In the current case, it was the husband who died and seemingly there was no dispute as to the “Akamutwe” custom but as to the amount of compensation payable by the wife and her relatives. The matter came before the Shaibila Native Court which ruled in favour of the respondent (Jairus) and awarded the payment of £12 damages and £1 hearing fee. The appellant (Kaniki) appealed against, this decision because the compensation awarded was too high.
The learned Resident Magistrate, after reviewing the history of the case and referring to various aspects of the customary law, concluded that the custom itself was repugnant to natural justice and therefore could not be enforced in a court of law. In coming to this conclusion, he was largely guided by certain passages in a document purportedly issued by the Native Courts Department of the Ministry of Justice on the 20th of August 1964 (under ref.: NCL) as Circular No. 2, under the heading of "Law of Persons: Marriage and related subjects General Principles".

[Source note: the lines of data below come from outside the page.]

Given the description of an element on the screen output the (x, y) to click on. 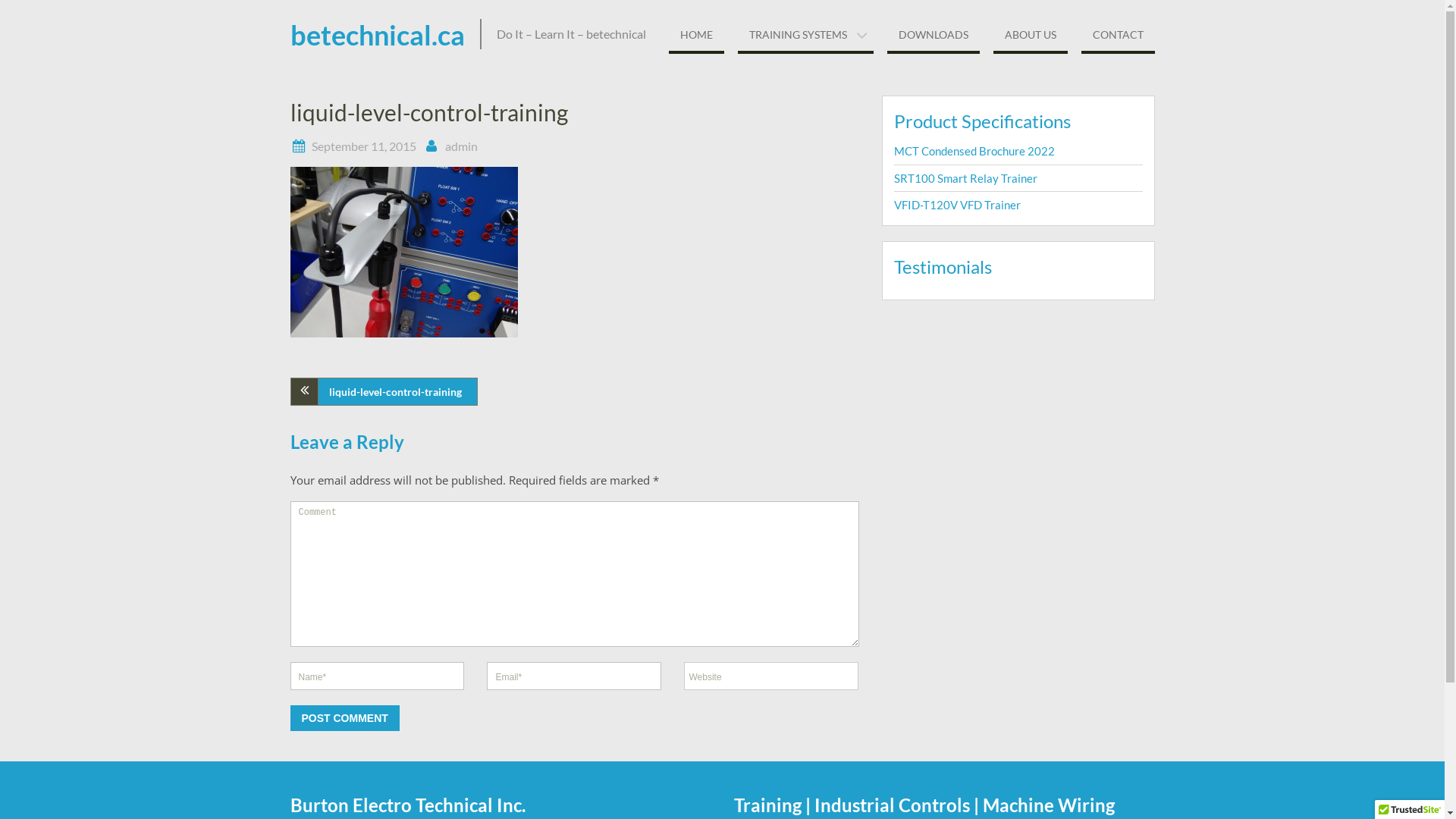
HOME Element type: text (696, 35)
Post Comment Element type: text (343, 718)
ABOUT US Element type: text (1030, 35)
DOWNLOADS Element type: text (933, 35)
SRT100 Smart Relay Trainer Element type: text (964, 178)
liquid-level-control-training Element type: text (382, 391)
TRAINING SYSTEMS Element type: text (804, 35)
September 11, 2015 Element type: text (362, 145)
MCT Condensed Brochure 2022 Element type: text (973, 150)
admin Element type: text (460, 145)
betechnical.ca Element type: text (376, 34)
VFID-T120V VFD Trainer Element type: text (956, 204)
CONTACT Element type: text (1117, 35)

Whether the document “Law of Persons: Marriage and related subjects General Principles” was evidence.
Whether the Lala custom of “Akamutwe” was repugnant to natural justice and therefore could not be enforced in a court of law
The High Court Held
It has jurisdiction to supervise any civil or criminal proceedings before any subordinate court to ensure that justice is duly administered by any such court.
The Native Courts Circular No. 2 of 20th August 1964, was not evidence. It did not prove itself to have rendered it admissible as evidence by the conditions prescribed by section 3 of the Evidence Act, No. 8 of 1967 and the failure of the learned Resident Magistrate to have the contents of the documents proved correctly in evidence before him was a technicality.
In dealing with the document, the magistrate had no power to consult it under the Subordinate Courts Ordinance, However, the High Court has the power to refer to any publication that it considers authoritative to ascertain customary law. The magistrate also could not take judicial notice of African customary law. To acquaint himself with African customary law he would either have to sit with African assessors and seek their advice or receive the evidence of witnesses’ expert in African customary law. Which he did not in Casu.
All in all, despite the technicalities, the High Court held that the learned Resident Magistrate could conclude that the compulsory observance of the “Akamutwe” custom - that is, its actual enforcement, - was contrary to natural justice, even though its voluntary observance might not be.